Tuesday, May 17, 2016

Africa’s Vision For Education And How It Will Become Reality

 
More than 1200 international education and technology experts, advisers and investors will gather in Cairo in May to discuss how to turn the African Union’s vision of a “transformed continent” into reality. They will look at how developments in technology could enable education and training to boost growth and transform the lives and prospects of the next generation of Africans. The programme for the conference, which is published online today is available at www.elearning-africa.com.

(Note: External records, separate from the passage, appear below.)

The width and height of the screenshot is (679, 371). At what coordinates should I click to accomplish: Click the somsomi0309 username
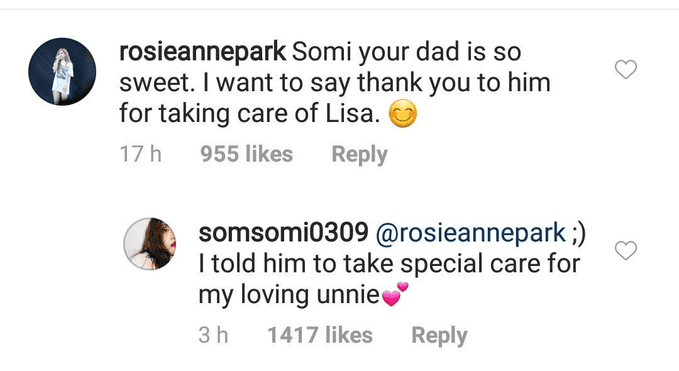pyautogui.click(x=283, y=232)
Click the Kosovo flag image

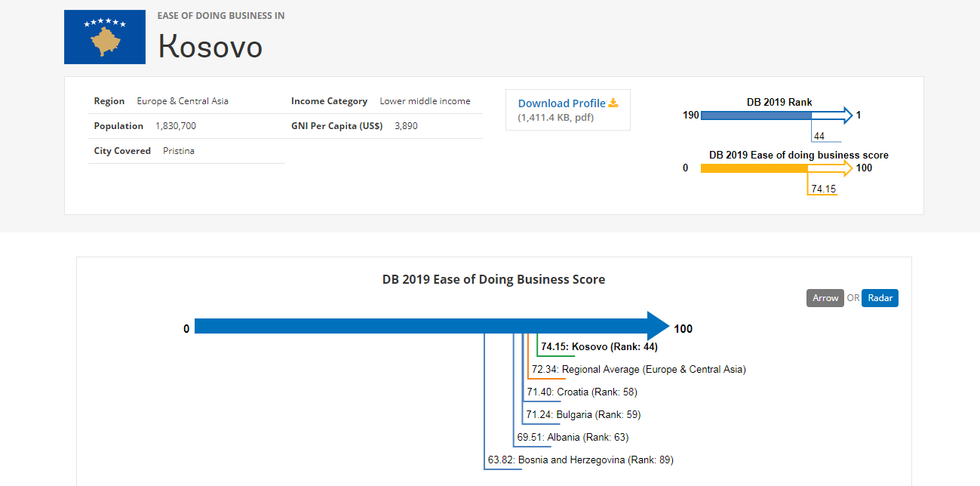(105, 37)
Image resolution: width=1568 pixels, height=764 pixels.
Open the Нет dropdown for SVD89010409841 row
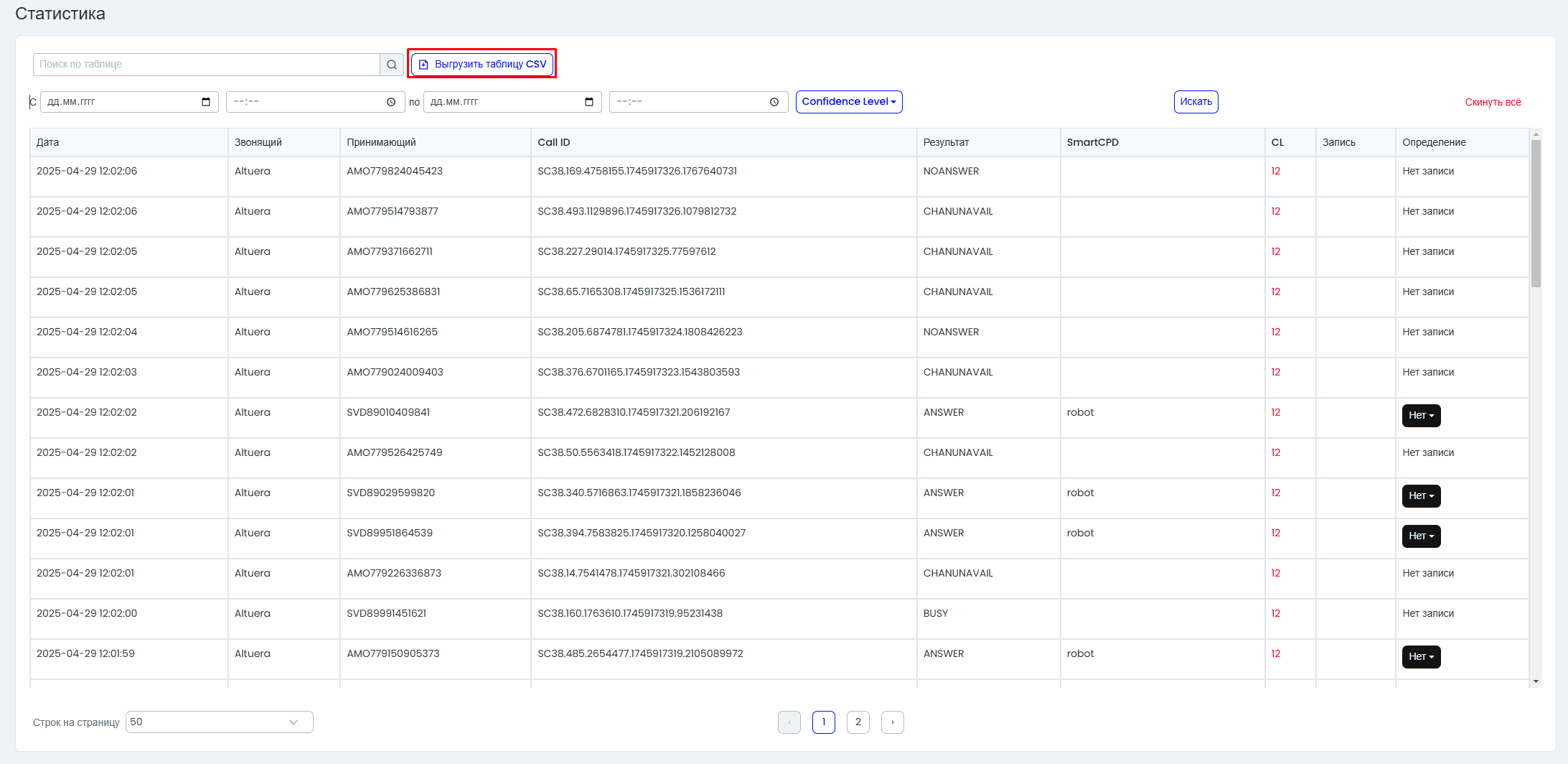coord(1421,416)
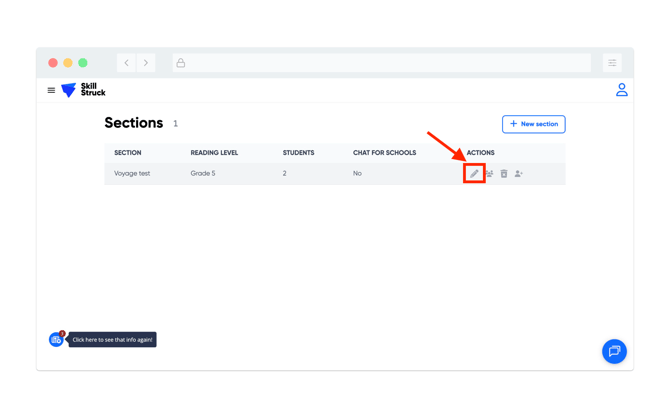Screen dimensions: 670x418
Task: Click the Skill Struck logo
Action: click(83, 90)
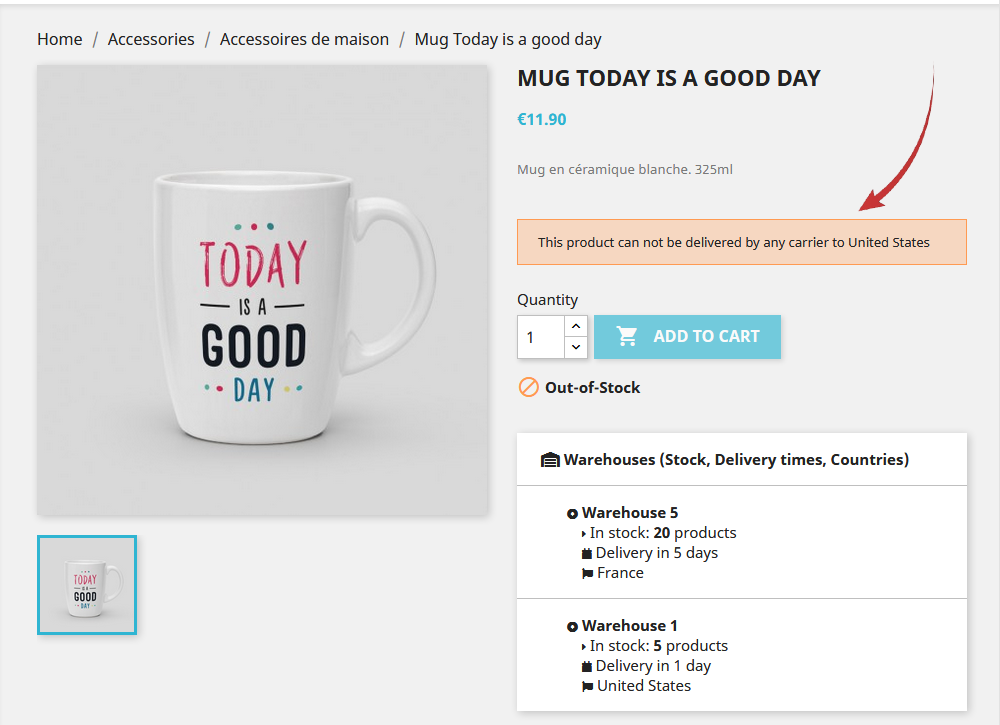Screen dimensions: 1000x725
Task: Click the delivery icon next to 1 day
Action: pyautogui.click(x=587, y=667)
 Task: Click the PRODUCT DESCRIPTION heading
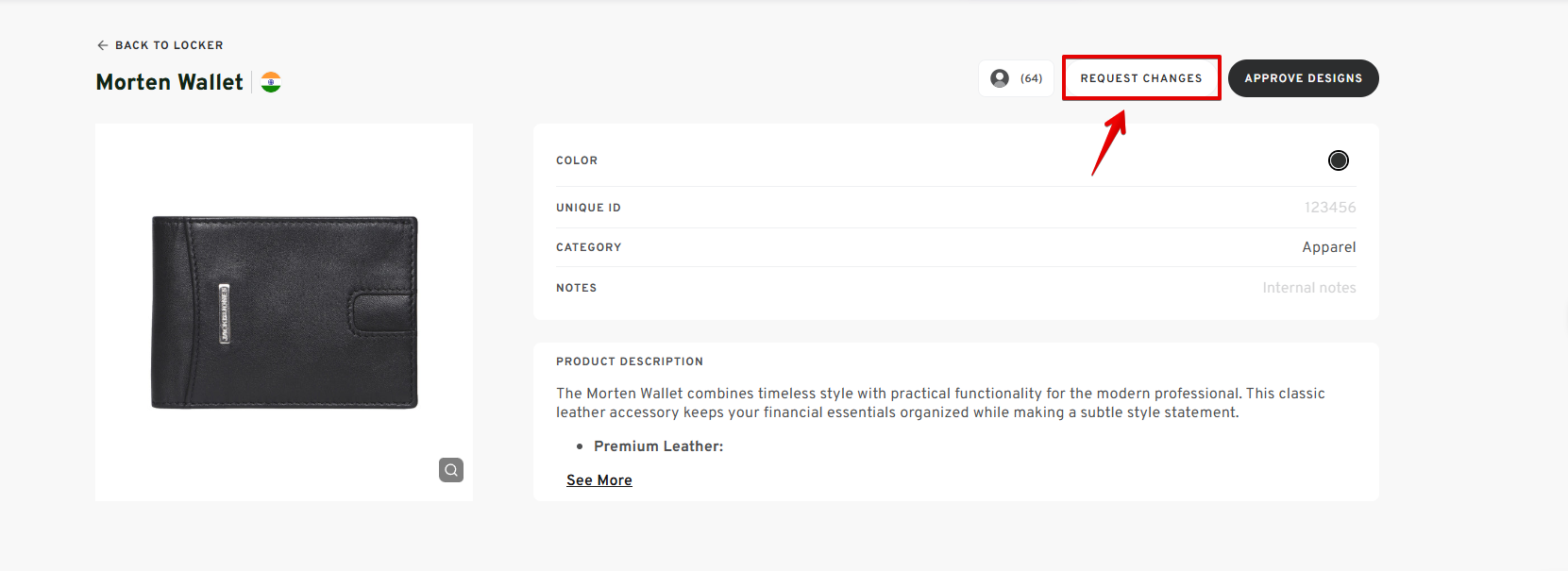(x=630, y=361)

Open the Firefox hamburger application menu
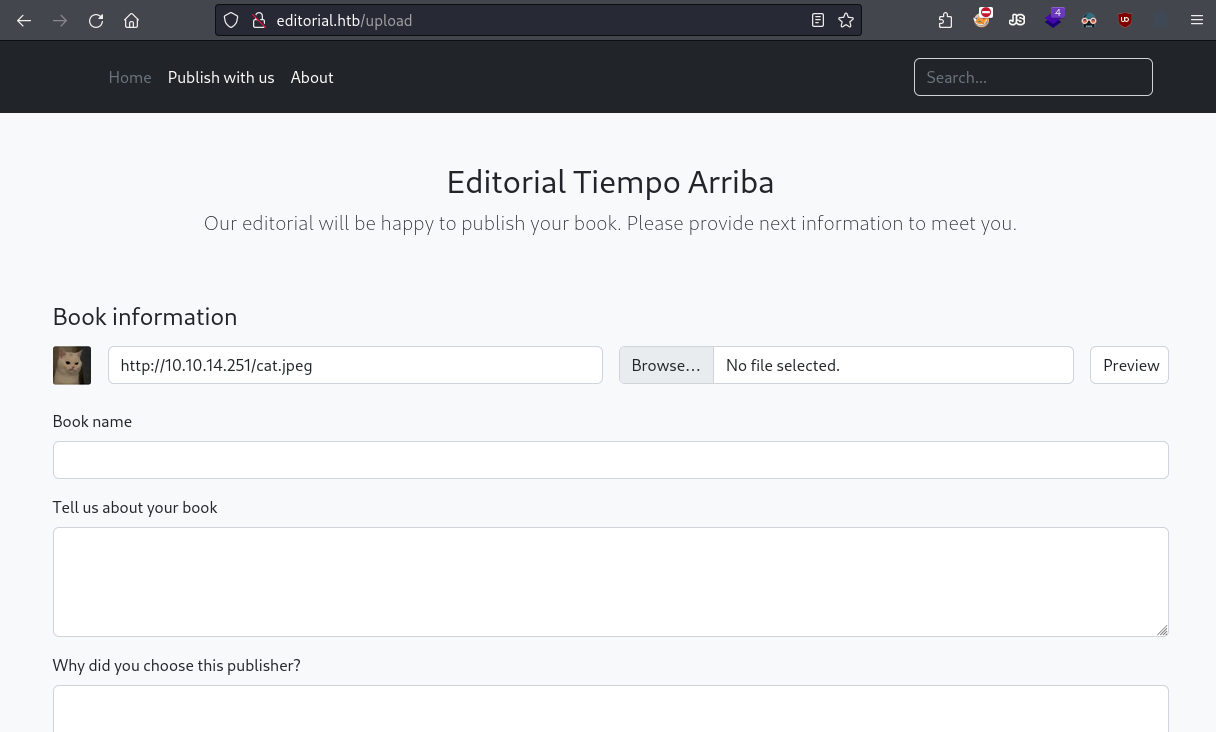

“New opportunities for expanding education and training are being created across Africa,” says Rebecca Stromeyer, the founder of eLearning Africa. “Everywhere, in every sector, technology is transforming the nature of learning, opening it up and creating new opportunities in both education and training. This is an extraordinarily exciting time for education everywhere. In Africa, the opportunity to create a massive transformation in the lives and prospects of tens of millions of people is enormous.
 
“The change is already happening. Technology is helping people to learn new skills and in many sectors, such as farming, it is beginning to make a huge difference. Technology-assisted learning has begun to make a significant contribution to economic growth in many countries. The pace of change is only going to quicken over the next decade and the effect will be astonishing. We really are going to see a new Africa, a transformed Africa.
 
“Education is at the heart of this change. eLearning Africa this year is all about a vision of Africa’s future and how we can make it happen. The African Union has set out its 2063 Vision but how can we turn it into reality? At the conference, we’ll be looking at what’s going on in both education and technology and how these developments can contribute to positive change and growth. It’ll be a very practical conference, featuring hundreds of presentations, proposals, products and solutions from experts and investors from all over the world.”
 
Themes up for discussion at the conference include the workplace skills of the future; changes in the nature and ownership of learning; improving access and creating new opportunities for students, teachers and trainers; innovation, emerging technologies; higher and further education; and the shape of African education institutions in the future.